Q. Does this mean that freelancers automatically retain electronic rights
to their printed work?
A. Yes, under the Copyright Act of 1976, the writer, in the absence of a
written contract, transfers only First North American Serial Rights and
retains all other rights. The right to electronically reproduce freelance
articles is not included in the transfer of First North American Serial
Rights. The judges also affirmed the lower court's ruling on publishers'
efforts to acquire rights by stamping a statement on the back of checks.
Writers do not transfer rights to an article by simply endorsing such a check.

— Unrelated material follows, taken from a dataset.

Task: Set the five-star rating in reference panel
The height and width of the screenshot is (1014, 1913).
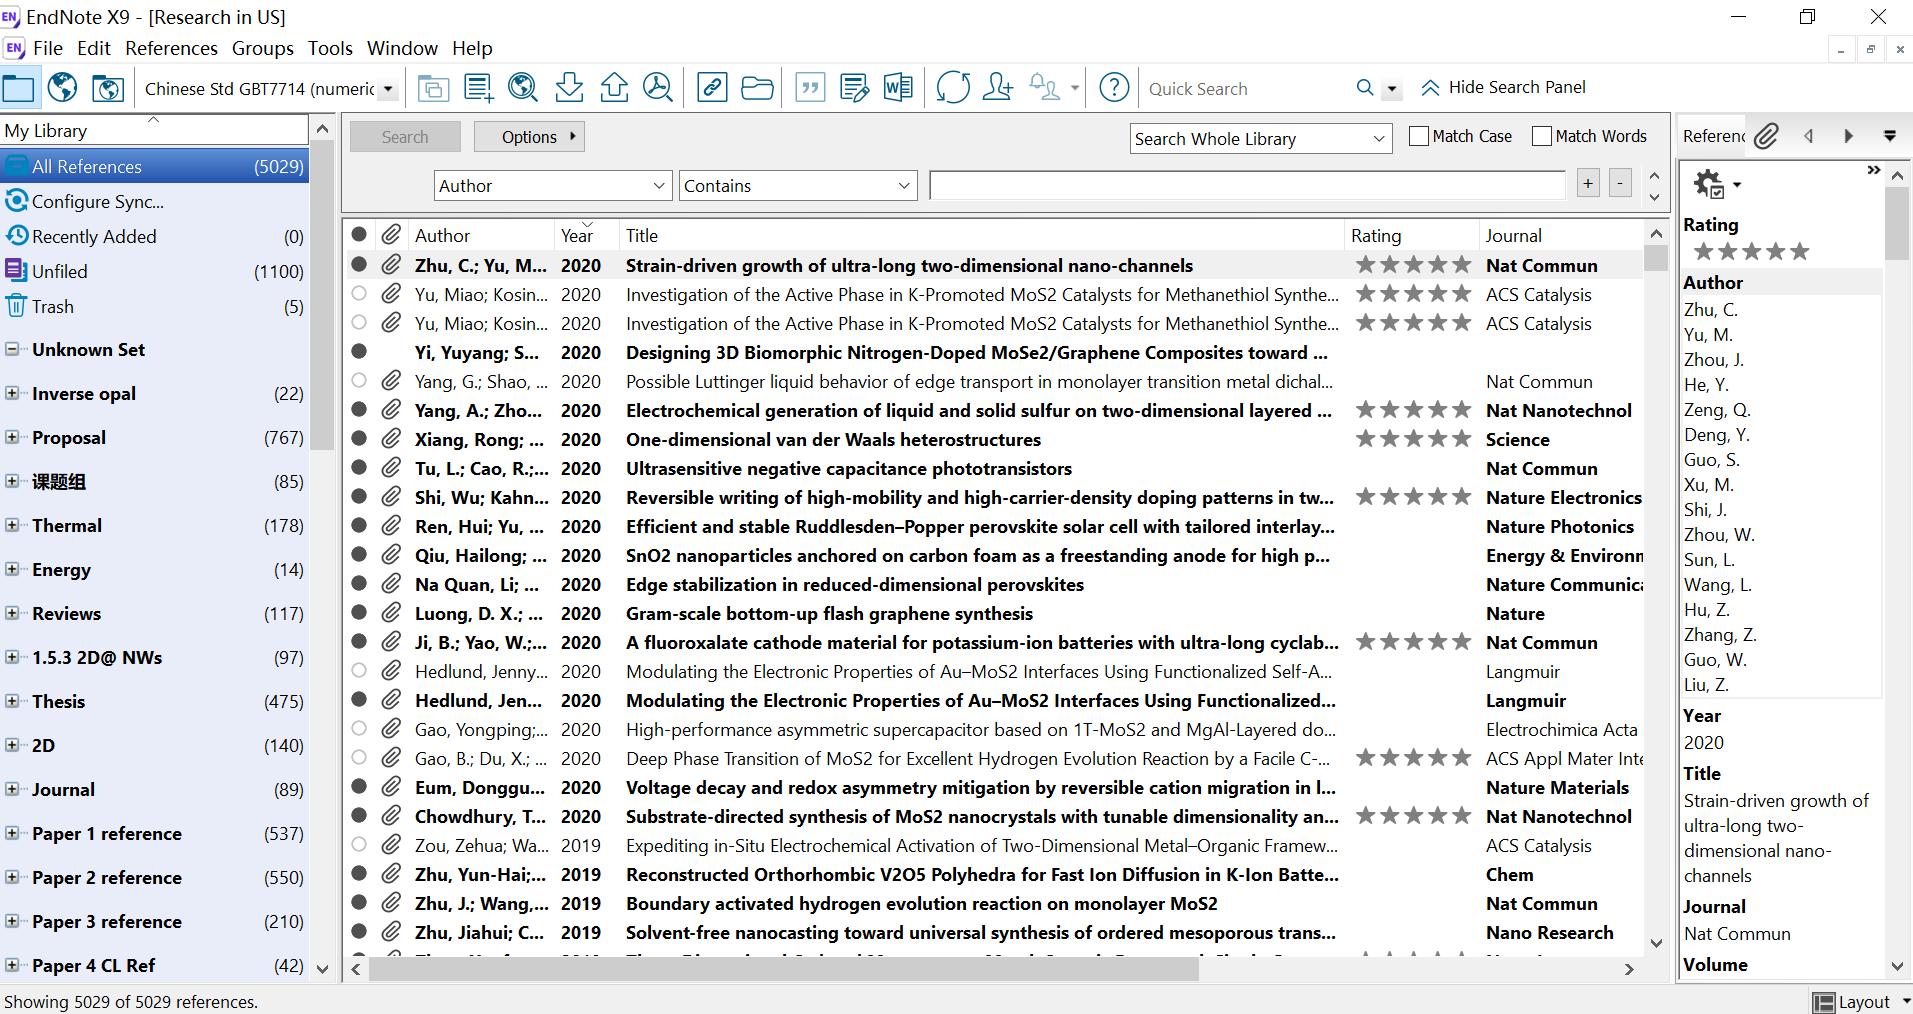Action: [1799, 252]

Q. Why did the district court rule in favor of the publishers?
A. Judge Sotomayor based her conclusion on an interpretation of Section
201(c) of the Copyright Act of 1976, which deals with the copyright in
"collective works." She focused on the language in Section 201(c) that
gives the holder of the copyright in the collective work the limited
privilege of reproducing and distributing revisions of the compilation. The
judge came to the bizarre conclusion that certain kinds of electronic
databases amount to nothing more than a "revision." As the appeals court
pointed out, reading "revision" that broadly causes "the exception to
swallow the rule."

Q. How do my individual electronic rights in an article relate to the
publisher's collective electronic rights in all of the articles it has
published?
A. If you have not expressly transferred to the publisher the right to
reproduce your work electronically, the publisher cannot legally license
your articles to databases. The publisher only has the right to license
database rights to articles that were written by employees and articles
written under contracts that transfer electronic rights.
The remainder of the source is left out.